Introduction

The most frequent cause of acute flank pain is urolithiasis, which affects 3–5% of the population [1]. The risk of recurrence of urolithiasis is high, with 50% after 5 years and more than 72% after 20 years [2]. In the USA, the total estimated annual cost for stone disease was over US$10.3 billion in 2006, an almost fivefold increase in 6 years [3]. This rise is still present today. Unenhanced computed tomography (CT) is often used for the diagnosis of urolithiasis. Compared to ultrasonography, CT offers the possibility to detect extra-urinary causes of flank pain [1], and has a higher specificity and sensitivity. The guidelines of the European Association of Urology [4] as well as the American College of Radiology [5] advise using low-dose CT in patients with acute disease and suspicion of urolithiasis, while the American Urological Association provides no clear recommendation [6]. However, CT suffers from several disadvantages such as higher costs compared to ultrasonography, limited availability in developing countries and the associated exposure to ionising radiation. Technical advancements like iterative reconstruction (IR) algorithms have resulted in substantial radiation dose reductions. IR results in reduced noise, allowing acquisition of images at reduced radiation dose levels without intrinsically hampering image quality.
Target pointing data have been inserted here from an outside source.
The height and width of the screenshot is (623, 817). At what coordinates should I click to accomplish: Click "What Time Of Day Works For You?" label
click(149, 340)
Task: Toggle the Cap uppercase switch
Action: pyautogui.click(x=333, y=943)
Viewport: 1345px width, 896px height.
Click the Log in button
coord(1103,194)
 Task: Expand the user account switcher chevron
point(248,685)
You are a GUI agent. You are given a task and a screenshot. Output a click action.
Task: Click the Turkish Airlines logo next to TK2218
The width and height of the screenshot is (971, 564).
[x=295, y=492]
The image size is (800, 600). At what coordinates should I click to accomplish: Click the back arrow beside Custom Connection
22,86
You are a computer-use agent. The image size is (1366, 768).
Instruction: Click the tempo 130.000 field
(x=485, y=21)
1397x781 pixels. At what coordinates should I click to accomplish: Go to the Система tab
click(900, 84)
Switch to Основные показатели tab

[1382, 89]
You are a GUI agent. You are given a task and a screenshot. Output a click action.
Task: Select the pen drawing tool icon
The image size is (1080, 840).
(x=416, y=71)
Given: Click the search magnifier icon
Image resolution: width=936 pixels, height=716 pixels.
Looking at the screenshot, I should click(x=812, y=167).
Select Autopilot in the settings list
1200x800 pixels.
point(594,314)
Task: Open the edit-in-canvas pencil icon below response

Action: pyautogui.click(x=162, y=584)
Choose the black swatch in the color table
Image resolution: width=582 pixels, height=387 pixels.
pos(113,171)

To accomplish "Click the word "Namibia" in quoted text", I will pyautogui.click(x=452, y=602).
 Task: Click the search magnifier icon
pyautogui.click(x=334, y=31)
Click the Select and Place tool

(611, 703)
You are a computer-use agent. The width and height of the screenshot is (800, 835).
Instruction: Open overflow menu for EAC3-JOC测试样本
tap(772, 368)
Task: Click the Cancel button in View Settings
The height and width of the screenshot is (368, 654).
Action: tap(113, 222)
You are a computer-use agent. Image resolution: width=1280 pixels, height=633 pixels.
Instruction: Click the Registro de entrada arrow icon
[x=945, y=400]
Several studies have investigated the potential of IR for unenhanced abdominal CT, with most studies focusing on urinary stone detection and image quality [7,8,9,10]. The purpose of this study was to assess the performance of hybrid IR (HIR) and model-based IR (MIR) in patients with urolithiasis at reduced-dose CT.

Materials and methods

This prospective study was approved by our local institutional review board (NL46146.041.13). Inclusion criteria were: patient age of ≥40 years and a scheduled unenhanced abdominal CT for follow-up of urolithiasis. Patients with concomitant participation in another study with x-ray exposure were excluded. All patients were informed about the additional radiation exposure and provided written informed consent. Gender, age, height and weight of all patients were recorded. Twenty patients were included between April 2014 and October 2015.

CT acquisition

All acquisitions were performed on a 256-slice CT system (Brilliance iCT, Philips Healthcare, Best, The Netherlands). The routine dose acquisition was followed by three low-dose acquisitions with the same scan length during the same session. A tube voltage of 120 kVp was used for all acquisitions. To create different dose levels, the tube current was lowered. All patients were imaged with automatic exposure control using a reference of 100 mAs (routine dose) and 60, 40 and 20 mAs (reduced dose levels), respectively. The pitch was 0.915 with a rotation time of 0.4 s. Slices were reconstructed with a thickness of 0.9 mm and increment of 0.7 mm for all measurements. All acquisitions were reconstructed with filtered back projection (FBP), HIR (iDose4 level 4, Philips Healthcare) and MIR (IMR level 2, Philips Healthcare). The routinely used kernel B was used for FBP and iDose4 reconstructions. IMR has three groups of kernels, namely Body Soft Tissue, Body Routine and Body SharpPlus [11]. Both Body Soft Tissue and Body Routine are recommended by the vendor for soft tissue evaluation, and were therefore both used. Dose length product (DLP) and volumetric CT dose index (CTDIvol) were recorded for each scan. The effective dose was calculated by multiplying the DLP with the conversion factor for 120 kV abdominal acquisitions (0.0153 mSv/(mGy×cm)) [12].

Image evaluation

All FBP acquisitions at routine dose were assessed to set the reference for the number and location of the stones. Urolithiasis was classified as stones (kidney, ureter or bladder), papillary calcifications or parenchymal calcifications. The reference evaluation was done by a certified board radiologist (PJ) with over 10 years of experience in abdominal radiology. This radiologist was not an observer in the current study. The maximal size of all stones was measured in three planes (transversal, coronal and sagittal) using the routine dose acquisition reconstructed with FBP and the average maximal diameter was calculated [13]. Subsequently, two observers (FW and PD) with more than 5 years of experience in abdominal radiology assessed the number of stones on all acquisitions and reconstructions.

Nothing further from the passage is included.